A Catarina estava com um brilho no olhar e parecia querer aspirar com as narinas tudo o que se estava a passar. Deixou cair uma frase como se fosse uma resposta ao que eu lhe tinha dito:
- Talvez fosse possível ensinar as pessoas a ver nascer o Sol…
Eu perguntei:
- E a ti, quem te ensinou?
- Tudo me ensinou: o meu pai. A minha mãe, o mundo em que eu nasci… Tudo mais ou menos me preparou para coisas destas. Viver é capaz de ser uma educação de sentimentos.
- Sim. É capaz de ser, só que nós temos uma imensa capacidade de sermos infiéis às coisas para que somos feitos.
O Sol tinha acabado de nascer e o dia prometia estar bonito. Viemos para o carro e descemos a Colares para a nossa casa. Fomos dormir mas, de cada vez que a gente entrava na cama, a Catarina tinha que fazer os seus rituais de carícias que sempre acabavam num amor bem soletrado. Como tenho dito, todo este lado sensual da Catarina era uma surpresa para mim. Naquele dia acabámos por cair um para cada lado, sonolentos e cansados, mas quase parecia que, entre o sono, ela pensava no meu corpo e procurava-o com as mãos, mesmo a dormitar.
Quando acordei, o Sol que tínhamos visto nascer, já ia alto e forte. Batia nas janelas e as frinchas deixavam passar pequenos raios de luz que iam bater no chão e na cómoda. Ela continuava a dormir ao meu lado e a mim deu-me para pensar nesta aventura inesperada que completamente me enchia. Gostaria de explicar que, para mim, há uma diferença entre o estar apaixonado e o viver com intensidade uma vibração amorosa. A paixão é cega e o apaixonado não consegue aperceber-se da realidade em que está metido. Eu estava lúcido, até porque a tal outra metade de mim não parava de nos observar e reflectir. Mas a verdade é que eu me sentia preso à Catarina com uma intensidade que não contava já ser capaz de viver e os meus quarenta e muitos anos estavam a desvendar-me forças e estados de alma que eu já não esperava viver.
Levantei-me, desci para a cozinha, tomei o pequeno-almoço e fiz o que se faz nestas ocasiões: preparei café e torradas, pus tudo num tabuleiro e fui levar-lho ao quarto. Ela já estava acordada e riu-se para mim, agradecida. Eu disse:
- Trago-lhe o café e as torradas. Acho que todos os namorados fazem esta rábula nos primeiros dias… É uma espécie de costumes e hábitos dos humanos quando se amam…

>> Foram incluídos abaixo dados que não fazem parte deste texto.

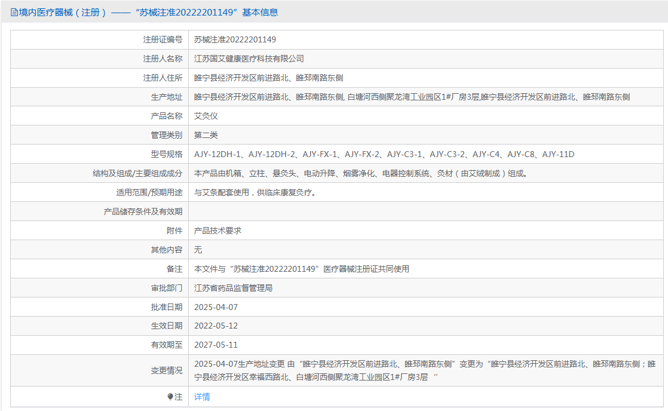Click the product name 艾灸仪
This screenshot has width=668, height=411.
(x=206, y=116)
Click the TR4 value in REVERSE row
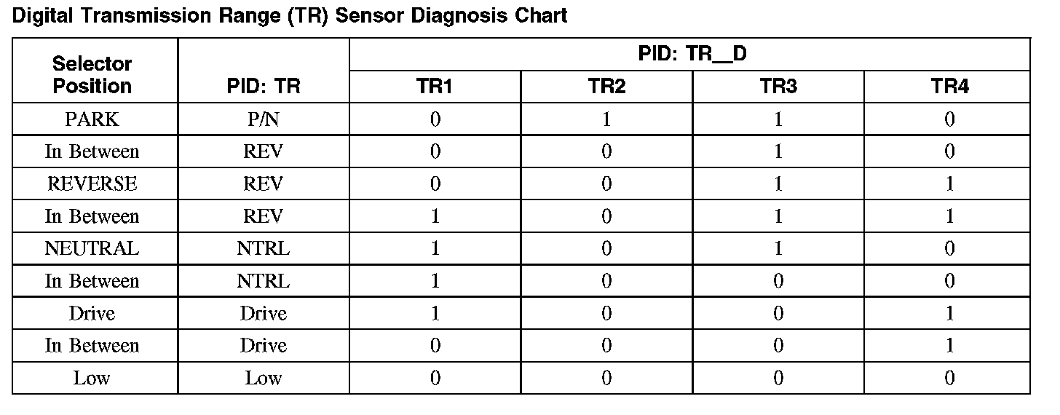The height and width of the screenshot is (415, 1060). [949, 184]
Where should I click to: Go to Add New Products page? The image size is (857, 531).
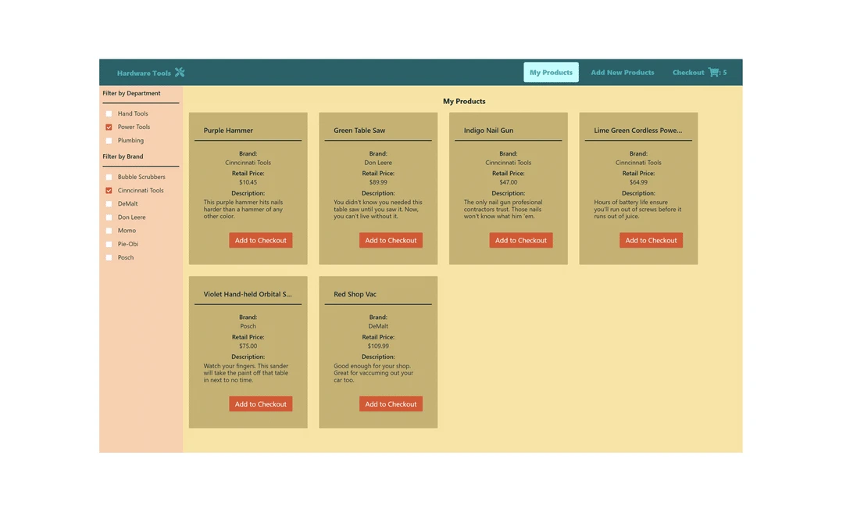pyautogui.click(x=622, y=73)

-São bem bons estes costumes dos nativos – disse ela, sentando-se na cama. Ficava bem assim, despenteada com o peito a sair dos lençóis. Até a comer a torrada a boca ficava sensual e provocante e eu olhava-a com a sensação de que aquela mulher não tinha nada que ver com a menina que conheci e com quem eu tinha aquelas conversas sobre literatura e estados de alma.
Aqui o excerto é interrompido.